Today marks a historic day for many female same-sex families who have been fighting to have both parents legally recognised. Up to now, only the parent deemed to be the biological parent could have a legal relationship to their child. Thanks to the enactment of Parts 2 and 3 of the Children and Family Relationships Act (CFRA) 2015 on May 5th 2020, applications for declaration of parentage will be heard in the Dublin family courts today. What this means is that for some female same-sex families the parent currently not on the birth certificate, can now apply to be recognised legally.
LGBT Ireland welcomed this positive step towards recognising some of Irelands rainbow families, CEO Paula Fagan celebrated with the families who will make history today “This is a huge step forward for the LGBTI+ community, for the first time we will have access to birth certificates that recognise same sex parents. However, while we celebrate it is important to remember the majority of same sex families continue to find themselves in a precarious legal situation with regard to parental rights and we call on the new coalition Government to fast track the review to be undertaken by special rapporteur on child protection Conor O’Mahony into improved parental rights for LGBTI+ families.”
This moment represents one of the final steps to recognition for many same-sex parents who have been advocating for this legislation for several years. Anne Marie Whelan and her wife, Ailbhe O’Nolan, will be in court on this momentous day to apply for a declaration of parentage for Ailbhe in relation to their son, Finn. Ailbhe expressed her relief “Finn turned 1 a few weeks ago and being recognised very soon, means so much to us. It is something permanent, a formal declaration of what has been true from before he was ever born. It ends the feeling of being in limbo, of being the ‘non-parent’. We will no longer have to worry about who takes him for the remainder of his childhood vaccines. We will finally be able to get him a passport without one of us making a legal declaration that we are a sole parent to him. We will both have the assurance that we are, in every respect, his parents and that can no longer be denied to us as a family.”
Anne Marie and Ailbhe consider themselves lucky, however, as not all same-sex families are celebrating today. The Act sets out narrow criteria within which a non-biological parent will be recognised. This effectively excludes children born to male same-sex parents, those conceived via reciprocal IVF, conceived via at home insemination, conceived or born outside of Ireland, born via surrogacy or those who were born via anonymous donors. While this is an important step forward for those who have tirelessly fought for recognition, it is bittersweet that so many parents remain a legal stranger to their own children.

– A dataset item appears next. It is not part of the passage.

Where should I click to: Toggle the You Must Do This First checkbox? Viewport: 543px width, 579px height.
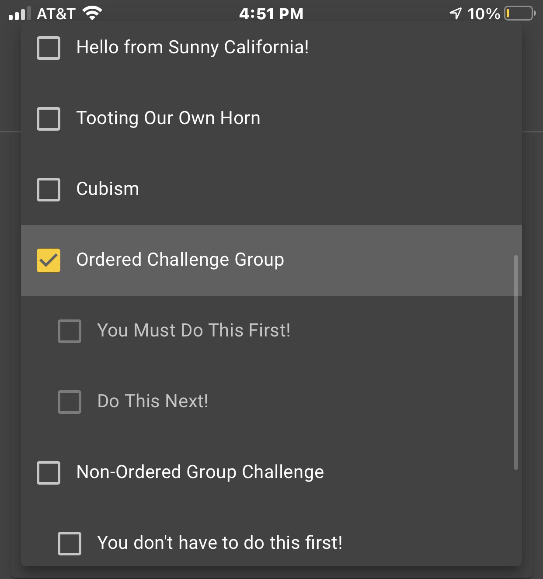[x=70, y=331]
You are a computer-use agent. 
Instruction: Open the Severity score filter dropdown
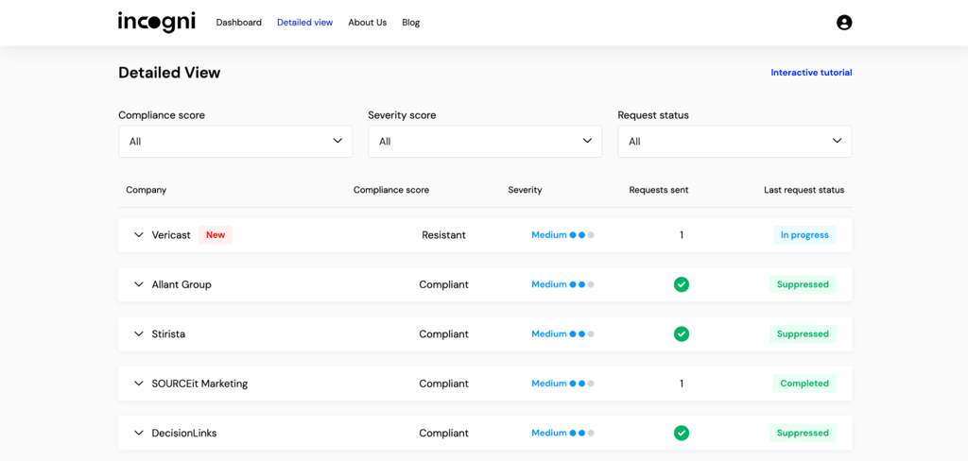(485, 142)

Gearóid Kenny and Séamus Moore are a married couple with two children born in 2018 via surrogacy outside of Ireland. They continue to advocate for legal recognition, but five years after the marriage equality referendum passed in Ireland, many children of LGBTI+ parents continue to suffer inequality. Gearoid and Seamus had hoped their family would be covered by the Assisted Human Reproduction (AHR) Bill 2017, however, during meetings with the then Minister for Health Simon Harris, they were informed that this bill will not deliver the security these families so desperately need. Speaking today, Gearóid stated “the enactment of the CFRA 2015 does nothing for us, we are being left in limbo alongside many other LGBTI+ families.” Concerns raised include those of the rights of the child. While issues surrounding surrogacy and the many other conception methods that fall outside the remit of the CFRA 2015 and the AHR 2017 Bill go unaddressed, it is the children that are denied a right to a legal relationship with both parents. LGBT Ireland and the advocacy group Equality for Children are calling for every child to be treated equally.
Image: Anne Marie Whelan, Ailbhe O’Nolan and their son, Finn.